I'm struggling to show the following statement:let $K$ be a field and $\lambda_i,i=1,..,r\in K$ eigenvalues of matrix $A \in K^{n\times n}$ and $m_i,j=1,..,r$ it's algebraic multiplicities. Let $m_1+..+m_r=n$. I need to show that $\text{Tr} (A)=\sum_{i=1}^rm_i\lambda_i$.

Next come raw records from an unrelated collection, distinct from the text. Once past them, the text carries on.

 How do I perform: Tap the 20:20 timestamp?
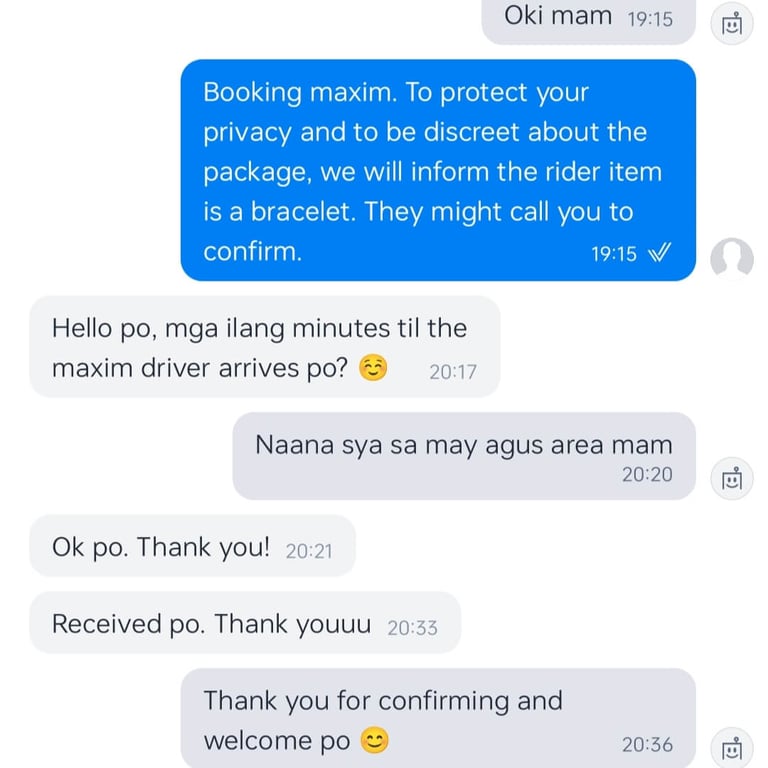click(x=647, y=474)
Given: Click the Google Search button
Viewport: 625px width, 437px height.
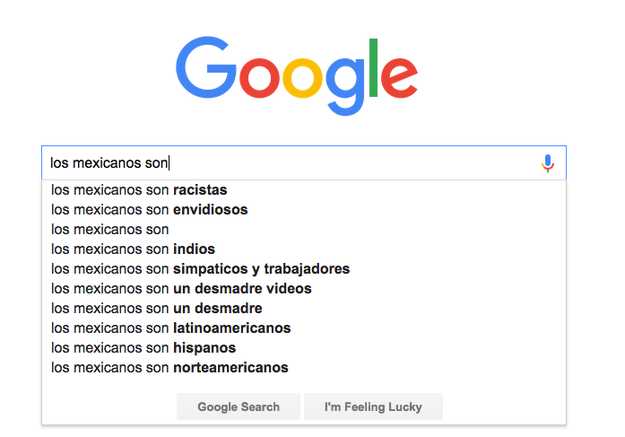Looking at the screenshot, I should click(x=238, y=407).
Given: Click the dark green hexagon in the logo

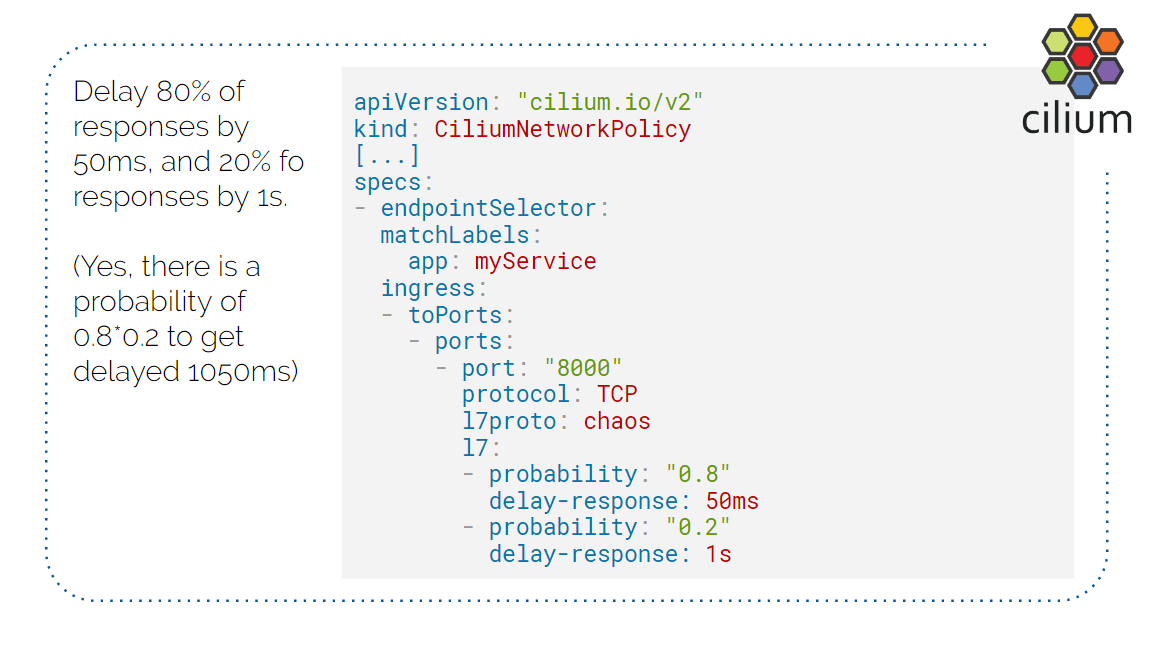Looking at the screenshot, I should 1057,70.

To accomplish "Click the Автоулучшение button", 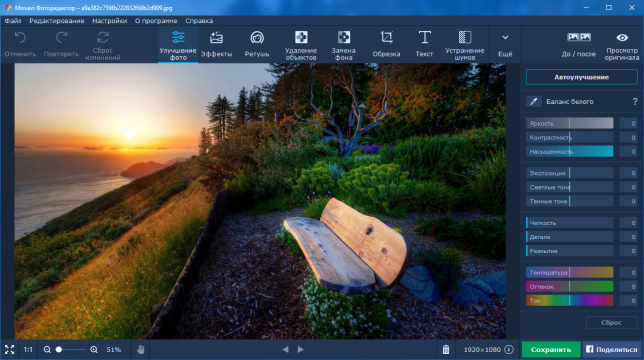I will [582, 77].
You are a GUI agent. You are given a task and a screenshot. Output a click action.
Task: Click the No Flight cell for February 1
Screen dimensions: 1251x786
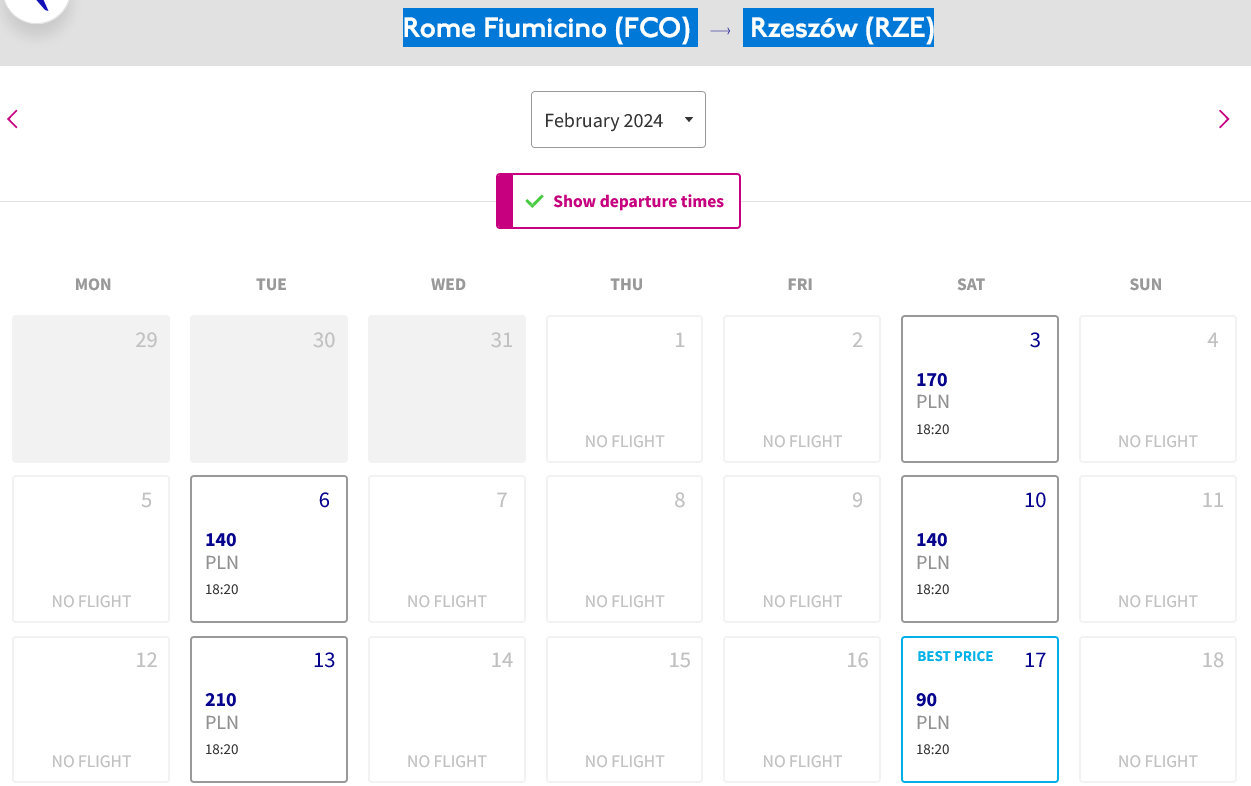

We observe that $\det(A-xI_n)=(\lambda_1-x)^{m_1}\cdot ...\cdot (\lambda_r-x)^{m_r}$. We know as well that the coefficient of power $n-1$ in the characteristic polynomial of $A$ is the trace of $A$. I see why the statement is correct, but I don't really see how to justify it in the correct way. If someone could help, I would really appreciate it. Thank you!
Jordan Form
At least for $\mathbb C$-valued matrices the way to go about this is to prove the relation for the Jordan form (obvious) and then use the relation $Tr(MN) = Tr(NM)$ on the Jordan decomposition. Meaning $A = S^{-1} J S = MN$ for $M = S^{-1} J$ and $N = S$ and so $$Tr(A)\!= \!Tr(S^{-1} J S) \!= \!Tr(MN) \!=\! Tr(NM) \!= \!Tr (SS^{-1} J) = Tr(J) = \sum_{i=1}^r m_i \lambda_i.$$
Whether this works for general fields depends on how well the Jordan form generalises to fields that might not be algebraically closed.